Dive Brief:
- Old Dominion Freight Line has been limiting the number of heavy, large, "harder-to-handle" shipments in its network, CFO Adam Satterfield said during an earnings call Wednesday. Limits were set mainly through pricing actions, and they targeted shipments that are typically more transactional, Satterfield said.
- "We increased these efforts during the second quarter, given the ongoing tightness in our industry, to preserve capacity for our customers' traditional LTL shipments," Satterfield said of the limits. Fleet capacity is lagging volumes, and Old Dominion is continuing to use third parities to supplement operations.

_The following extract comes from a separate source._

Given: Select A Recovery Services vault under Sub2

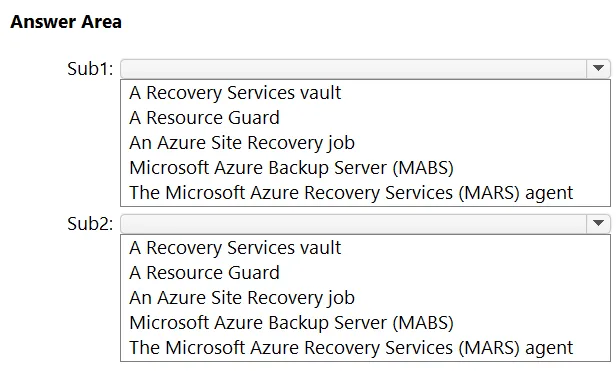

- LTL revenue per hundredweight increased 10.3% in the quarter YoY, excluding fuel surcharges, which points to improvement in yield and changes in freight mix, Satterfield said.
Dive Insight:
CEO Greg Gantt reiterated that Old Dominion views capacity in three ways: door capacity, fleet and equipment, and people.
The company has been strategically investing in facilities for years, estimating there's currently 15%-20% of excess service-center capacity in its network.

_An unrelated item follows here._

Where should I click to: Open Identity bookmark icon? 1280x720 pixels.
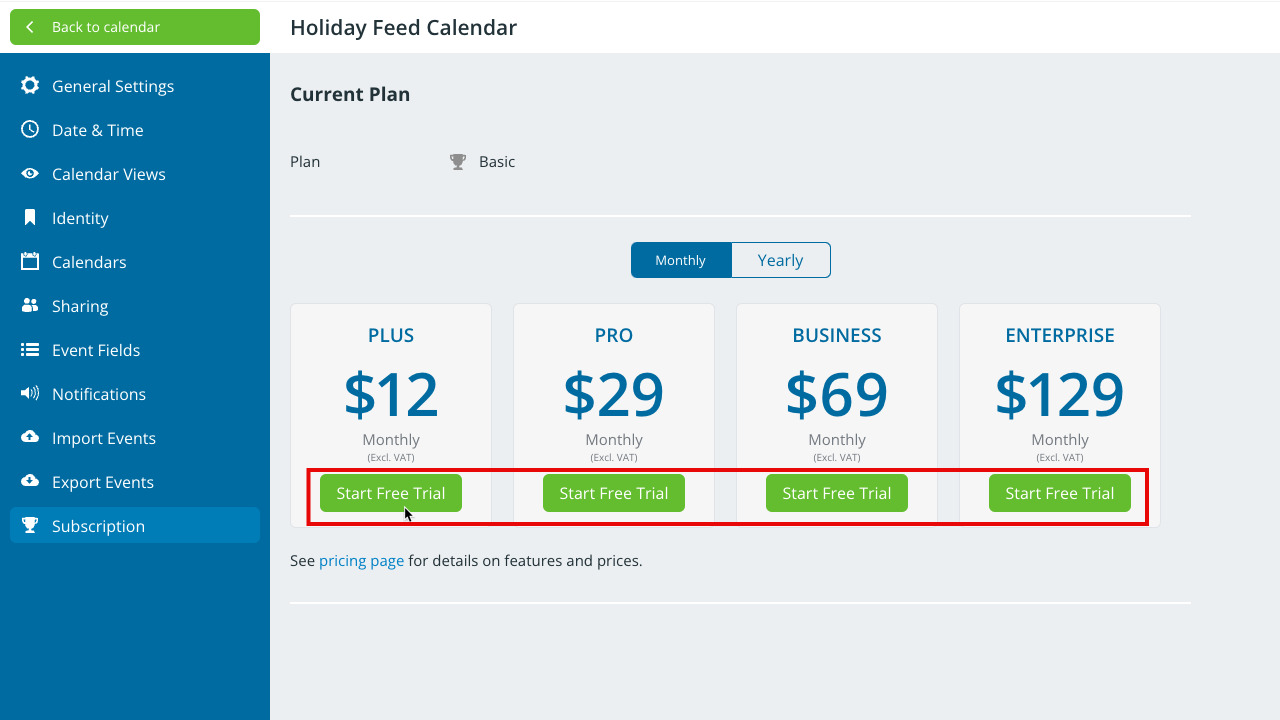click(30, 218)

The other two capacity pieces have presented challenges, Gantt said. But Old Dominion is prepared to tackle those, as it anticipates current demand trends will continue into next year, he added.

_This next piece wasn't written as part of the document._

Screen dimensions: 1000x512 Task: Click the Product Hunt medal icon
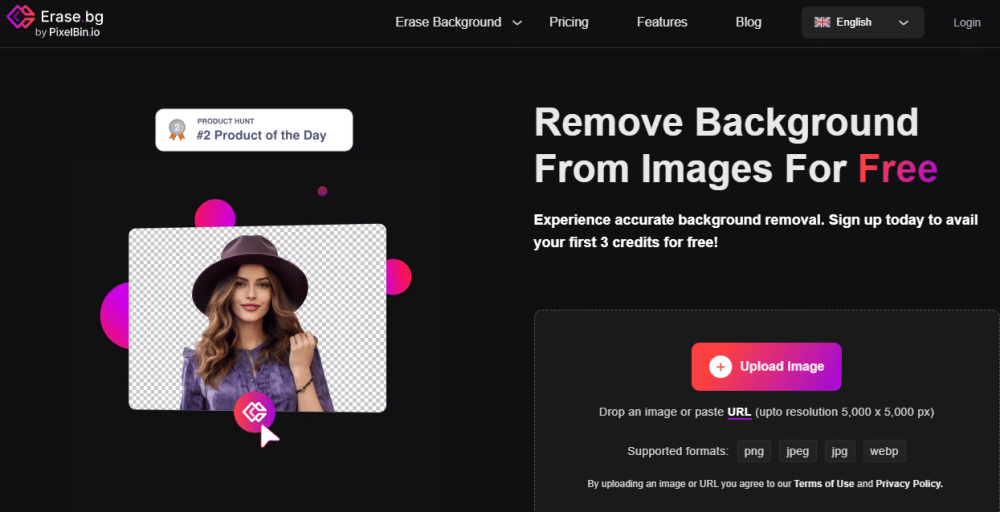178,130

"We believe the domestic economy is strengthening for both our industrial- and retail-related customers, and we expect additional growth and volumes based on current economic forecasts, as well as customer feedback," Gantt said.
One boon to LTL has been spillover freight from the TL market. But that freight isn't necessarily sticky, especially looking ahead to next year.
That's "the exact reason why we've taken the actions that we have to protect our capacity now to support our customers' traditional LTL shipments," Satterfield said.
TL spillover is usual handled by Old Dominion's spot quote system, and it typically represents 3%-5% of revenue, Satterfield said. Since Old Dominion has pulled back from that freight, it's now at less than 1%, he said. The company also has a TL brokerage operation that existing LTL customers can use.
"We want to make sure that we're protecting our customers and giving them what they need, but there's no reason for us to tie up capacity with these transactional type loads that are here today and gone tomorrow. We want to make sure that we're doing the right thing and protecting the market share that we have that will be with us for the long term," he said.
Old Dominion has been hearing panic from its customers concerning the tight capacity sooner than expected, Satterfield said. Old Dominion's peak season occurs in Q3, particularly in September, Gantt said.
"We want to make sure that we're paying more attention to our traditional LTL shippers — that we're protecting our service and capacity for them ― as we continue to get feedback that they need capacity. Industry capacity is tight," Satterfield said.
Tight capacity has squeezed many fleets, prompting them to prioritize freight and add fees. J.B. Hunt, for example, levied accessorial charges as its intermodal segment became more congested.
Satterfield said competitors' accessorial charges doesn't necessarily impact Old Dominion. A strong pricing environment, like what's occurring now, lifts everyone, he said. But Old Dominion has a "differentiated approach to price," he added.
Old Dominion looks at cost inflation, and then targets the increases in revenue per shipment to generate a cost-plus pricing.
"With that said, each account must stand on its own from an individual profitability standpoint. And so we look at each account on an individual basis, and what the cost inputs are for that particular account, and what our pricing needs to look like to provide an appropriate return for us. And I think we've got really good consistency across our book of business," Satterfield said.
Cost-plus pricing is important to being able to expand capacity, which is the cornerstone of Old Dominion's strategy. The company has expanded its door count over the last decade by more than 50%, supported by a roughly 50% improvement in shipments per day over that same time frame, Satterfield said.